3

I know the cardinal rule of SE is to not ask a question without giving examples of what you've already tried, but in this case I can't find where to begin. I've looked at the documentation for MongoDB and it looks like there are only two ways to calculate storage usage:

  1. db.collection.stats() returns the statistics about the entire collection. In my case I need to know the amount of storage being used to by a subset of data within a collection (data for a particular user).
  2. Object.bsonsize(<document>) returns the storage size of a single record, which would require a cursor function to calculate the size of each document, one at a time. My only concern with this approach is performance with large amounts of data.
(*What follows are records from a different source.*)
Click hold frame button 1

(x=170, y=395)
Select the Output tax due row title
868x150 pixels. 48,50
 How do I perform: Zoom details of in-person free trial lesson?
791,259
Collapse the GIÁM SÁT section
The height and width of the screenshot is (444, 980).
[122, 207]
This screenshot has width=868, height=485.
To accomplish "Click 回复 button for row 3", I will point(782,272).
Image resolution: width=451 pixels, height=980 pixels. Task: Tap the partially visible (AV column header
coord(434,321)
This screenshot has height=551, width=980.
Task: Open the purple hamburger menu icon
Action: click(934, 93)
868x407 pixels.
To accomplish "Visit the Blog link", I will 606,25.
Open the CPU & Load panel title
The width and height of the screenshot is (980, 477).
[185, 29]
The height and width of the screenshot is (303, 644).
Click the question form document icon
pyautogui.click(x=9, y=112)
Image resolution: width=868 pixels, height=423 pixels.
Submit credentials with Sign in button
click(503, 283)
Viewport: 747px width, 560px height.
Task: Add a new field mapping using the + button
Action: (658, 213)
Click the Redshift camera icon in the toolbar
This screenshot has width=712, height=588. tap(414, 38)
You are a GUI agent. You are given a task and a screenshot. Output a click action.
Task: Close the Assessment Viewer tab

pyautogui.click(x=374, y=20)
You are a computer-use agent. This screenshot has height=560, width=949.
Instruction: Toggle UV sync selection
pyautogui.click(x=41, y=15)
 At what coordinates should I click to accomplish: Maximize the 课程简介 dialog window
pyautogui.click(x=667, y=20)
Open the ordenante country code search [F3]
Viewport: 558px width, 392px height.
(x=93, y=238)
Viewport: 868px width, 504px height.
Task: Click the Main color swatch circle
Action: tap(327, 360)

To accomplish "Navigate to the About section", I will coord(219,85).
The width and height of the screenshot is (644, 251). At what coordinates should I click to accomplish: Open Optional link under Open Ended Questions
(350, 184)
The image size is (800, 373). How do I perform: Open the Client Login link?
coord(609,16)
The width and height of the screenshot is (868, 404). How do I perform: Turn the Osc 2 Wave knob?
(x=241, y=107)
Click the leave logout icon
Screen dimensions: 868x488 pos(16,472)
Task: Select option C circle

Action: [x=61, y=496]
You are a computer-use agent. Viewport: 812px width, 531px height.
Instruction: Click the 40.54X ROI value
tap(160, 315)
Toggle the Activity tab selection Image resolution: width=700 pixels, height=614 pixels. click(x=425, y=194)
If a single user has tens of thousands of documents this process could take too long.

Does anyone know of a way to calculate the aggregate document size of set of records within a collection efficiently and accurately.

Thanks for the help.

Brian Shamblen
  • 4,653
  • 1
  • 23
  • 37

1 Answers1

1

This may not be the most efficient or accurate way to do it, but I ended up using a Mongoose plugin to get the size of the JSON representation of the document before it's saved:

module.exports = exports = function defaultPlugin(schema, options){
    schema.add({
        userId: { type: mongoose.Schema.Types.ObjectId, ref: "User", required: true },
        recordSize: Number
    });

    schema.pre('save', function(next) {
        this.recordSize = JSON.stringify(this).length;
        next();
    });
}

This will convert the schema object to a JSON representation, get it's length, then store the size in the document itself. I understand that this will actually add a tiny bit of extra storage to record the size, but it's the best I could come up with.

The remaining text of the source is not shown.